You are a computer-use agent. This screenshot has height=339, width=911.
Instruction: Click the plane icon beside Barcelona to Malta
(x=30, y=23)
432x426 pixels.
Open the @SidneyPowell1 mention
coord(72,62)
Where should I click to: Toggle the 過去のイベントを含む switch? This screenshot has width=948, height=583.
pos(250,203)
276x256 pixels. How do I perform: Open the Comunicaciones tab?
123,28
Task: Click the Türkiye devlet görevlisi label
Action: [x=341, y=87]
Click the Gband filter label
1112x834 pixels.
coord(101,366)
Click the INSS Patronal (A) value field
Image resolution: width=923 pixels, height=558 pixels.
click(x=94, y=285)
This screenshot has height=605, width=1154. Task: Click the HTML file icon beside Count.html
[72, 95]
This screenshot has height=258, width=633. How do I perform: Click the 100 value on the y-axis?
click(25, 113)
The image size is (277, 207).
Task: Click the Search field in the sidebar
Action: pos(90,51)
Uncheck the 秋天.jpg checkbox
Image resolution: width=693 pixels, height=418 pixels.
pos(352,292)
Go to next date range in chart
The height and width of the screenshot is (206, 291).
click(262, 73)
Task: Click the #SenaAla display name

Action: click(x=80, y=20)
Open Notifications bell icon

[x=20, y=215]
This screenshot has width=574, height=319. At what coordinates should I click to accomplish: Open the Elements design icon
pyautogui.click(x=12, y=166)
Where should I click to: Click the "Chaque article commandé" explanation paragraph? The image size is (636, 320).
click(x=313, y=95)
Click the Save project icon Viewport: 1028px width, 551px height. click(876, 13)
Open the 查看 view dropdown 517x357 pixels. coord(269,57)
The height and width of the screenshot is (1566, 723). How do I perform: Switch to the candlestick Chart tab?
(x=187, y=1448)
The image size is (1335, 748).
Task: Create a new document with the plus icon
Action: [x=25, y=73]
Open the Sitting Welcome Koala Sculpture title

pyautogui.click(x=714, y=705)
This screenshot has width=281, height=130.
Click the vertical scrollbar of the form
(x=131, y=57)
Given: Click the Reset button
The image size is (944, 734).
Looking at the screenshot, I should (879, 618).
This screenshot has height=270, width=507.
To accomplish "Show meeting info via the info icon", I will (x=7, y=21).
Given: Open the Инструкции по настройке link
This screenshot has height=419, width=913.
+ + + +
◆ Exercise brief
Look above for the line containing "Given: Open the Инструкции по настройке link"; copy from it through the last line, exactly, and nothing more.

◆ Exercise answer
Given: Open the Инструкции по настройке link
This screenshot has height=419, width=913.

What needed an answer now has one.